## Work instruction
Among the entries below, which lines include the string "agent"? Show each one.

[Dataset entries]

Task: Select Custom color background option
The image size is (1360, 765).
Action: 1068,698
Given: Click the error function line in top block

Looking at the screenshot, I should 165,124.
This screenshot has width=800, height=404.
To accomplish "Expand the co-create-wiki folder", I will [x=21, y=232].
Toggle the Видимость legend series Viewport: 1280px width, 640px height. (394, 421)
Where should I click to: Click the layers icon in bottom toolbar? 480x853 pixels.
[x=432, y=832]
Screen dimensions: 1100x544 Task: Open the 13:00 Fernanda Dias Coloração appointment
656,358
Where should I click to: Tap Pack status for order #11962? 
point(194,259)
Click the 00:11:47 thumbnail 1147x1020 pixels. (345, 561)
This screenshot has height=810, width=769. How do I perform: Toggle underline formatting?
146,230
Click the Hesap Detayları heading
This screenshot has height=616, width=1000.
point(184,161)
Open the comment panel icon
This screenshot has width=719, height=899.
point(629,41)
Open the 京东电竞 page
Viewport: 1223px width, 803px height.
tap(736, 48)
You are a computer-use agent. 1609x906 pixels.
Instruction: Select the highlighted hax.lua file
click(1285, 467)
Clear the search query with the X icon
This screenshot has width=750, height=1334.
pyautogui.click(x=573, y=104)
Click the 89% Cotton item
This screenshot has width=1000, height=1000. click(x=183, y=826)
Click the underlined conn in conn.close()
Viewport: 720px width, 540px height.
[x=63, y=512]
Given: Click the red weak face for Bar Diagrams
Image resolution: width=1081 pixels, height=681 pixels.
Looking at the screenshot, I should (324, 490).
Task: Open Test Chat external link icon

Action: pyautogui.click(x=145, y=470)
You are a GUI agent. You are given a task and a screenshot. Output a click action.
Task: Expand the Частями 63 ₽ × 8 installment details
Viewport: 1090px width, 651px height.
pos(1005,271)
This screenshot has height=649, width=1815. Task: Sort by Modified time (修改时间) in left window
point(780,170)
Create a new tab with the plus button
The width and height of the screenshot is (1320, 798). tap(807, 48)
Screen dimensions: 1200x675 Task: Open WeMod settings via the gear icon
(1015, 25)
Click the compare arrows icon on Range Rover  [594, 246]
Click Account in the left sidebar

## Solution to this exercise
You are a computer-use agent. 1609x906 pixels.
You are a GUI agent. You are given a task and a screenshot. Output a click action.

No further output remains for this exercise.